If you break down the demographics, the number of people (May, 2013) who report being out of work for less than 5 weeks has almost returned to the same level as in 2007. But the number of people unemployed 5 to 14 weeks is about 25% higher. For those out of a job 15 to 26 weeks, it's 78% higher. And, the number of long-term jobless, those unemployed for more than 27 weeks, is 257% higher! So, the longer a person is out of work...

Krugman defines normal (pre-crisis) as an economy adding a million or more jobs each year, enough to keep up with the working-age population. Normal meant an unemployment rate not much above 5%. And, while there was some unemployment, normal meant very few people out of work for extended periods.

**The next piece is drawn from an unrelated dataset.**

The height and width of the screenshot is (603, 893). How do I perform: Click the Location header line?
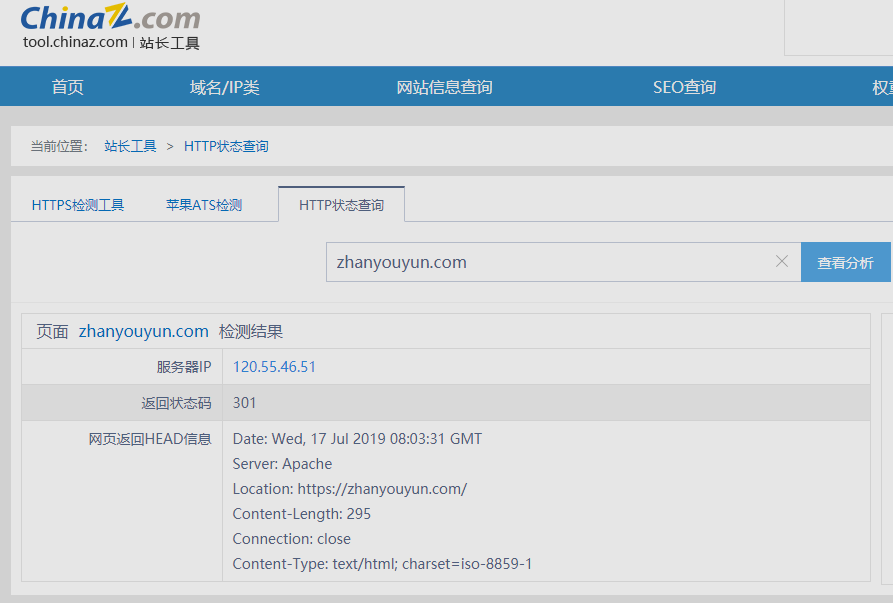pyautogui.click(x=349, y=489)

Back then (pre-crisis), I was arguing that I didn't want to see an economy where 5% unemployment was what economists thought was necessary for things to hum along smoothly. Ridiculous.

Krugman goes on to help me with the language of economics: "For more than three years, some of us have fought the policy elite's damaging obsession with budget deficits, an obsession that led governments to cut investment when they should have been raising it, to destroy jobs when job creation should have been their priority. That fight seems largely won -- in fact I don't think I've ever seen anything quite like the sudden intellectual collapse of austerity economics as a policy doctrine."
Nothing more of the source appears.